### Data excerpts ###
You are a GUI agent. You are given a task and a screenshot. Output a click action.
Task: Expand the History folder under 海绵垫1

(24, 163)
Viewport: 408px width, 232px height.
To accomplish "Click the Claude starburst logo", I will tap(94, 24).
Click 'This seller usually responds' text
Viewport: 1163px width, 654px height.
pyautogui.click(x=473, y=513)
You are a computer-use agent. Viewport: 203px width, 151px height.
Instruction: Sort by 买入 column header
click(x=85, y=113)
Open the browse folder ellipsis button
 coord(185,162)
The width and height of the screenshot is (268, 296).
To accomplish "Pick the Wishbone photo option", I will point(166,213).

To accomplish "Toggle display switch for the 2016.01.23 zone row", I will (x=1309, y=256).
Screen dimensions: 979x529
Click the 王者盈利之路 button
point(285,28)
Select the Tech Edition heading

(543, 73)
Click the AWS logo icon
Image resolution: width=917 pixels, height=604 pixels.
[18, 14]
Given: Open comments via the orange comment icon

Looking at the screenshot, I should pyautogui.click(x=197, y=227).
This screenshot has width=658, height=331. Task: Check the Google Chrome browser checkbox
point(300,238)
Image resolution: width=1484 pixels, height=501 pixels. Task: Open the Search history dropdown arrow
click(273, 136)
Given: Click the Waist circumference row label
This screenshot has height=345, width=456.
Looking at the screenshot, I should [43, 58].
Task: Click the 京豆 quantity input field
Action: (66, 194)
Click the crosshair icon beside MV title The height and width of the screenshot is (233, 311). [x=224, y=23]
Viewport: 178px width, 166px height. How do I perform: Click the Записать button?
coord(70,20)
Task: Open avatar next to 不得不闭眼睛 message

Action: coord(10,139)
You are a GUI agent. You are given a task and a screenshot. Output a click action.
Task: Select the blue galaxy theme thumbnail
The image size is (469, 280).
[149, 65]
###
All of the data is to be written out again, word for word.

You are a GUI agent. You are given a task and a screenshot. Output a click action.
Task: Expand the History folder under 海绵垫1

(24, 163)
Viewport: 408px width, 232px height.
To accomplish "Click the Claude starburst logo", I will tap(94, 24).
Click 'This seller usually responds' text
Viewport: 1163px width, 654px height.
pyautogui.click(x=473, y=513)
You are a computer-use agent. Viewport: 203px width, 151px height.
Instruction: Sort by 买入 column header
click(x=85, y=113)
Open the browse folder ellipsis button
 coord(185,162)
The width and height of the screenshot is (268, 296).
To accomplish "Pick the Wishbone photo option", I will point(166,213).

To accomplish "Toggle display switch for the 2016.01.23 zone row", I will (x=1309, y=256).
Screen dimensions: 979x529
Click the 王者盈利之路 button
point(285,28)
Select the Tech Edition heading

(543, 73)
Click the AWS logo icon
Image resolution: width=917 pixels, height=604 pixels.
[18, 14]
Given: Open comments via the orange comment icon

Looking at the screenshot, I should pyautogui.click(x=197, y=227).
This screenshot has width=658, height=331. Task: Check the Google Chrome browser checkbox
point(300,238)
Image resolution: width=1484 pixels, height=501 pixels. Task: Open the Search history dropdown arrow
click(273, 136)
Given: Click the Waist circumference row label
This screenshot has height=345, width=456.
Looking at the screenshot, I should [43, 58].
Task: Click the 京豆 quantity input field
Action: (66, 194)
Click the crosshair icon beside MV title The height and width of the screenshot is (233, 311). [x=224, y=23]
Viewport: 178px width, 166px height. How do I perform: Click the Записать button?
coord(70,20)
Task: Open avatar next to 不得不闭眼睛 message

Action: coord(10,139)
You are a GUI agent. You are given a task and a screenshot. Output a click action.
Task: Select the blue galaxy theme thumbnail
The image size is (469, 280).
[149, 65]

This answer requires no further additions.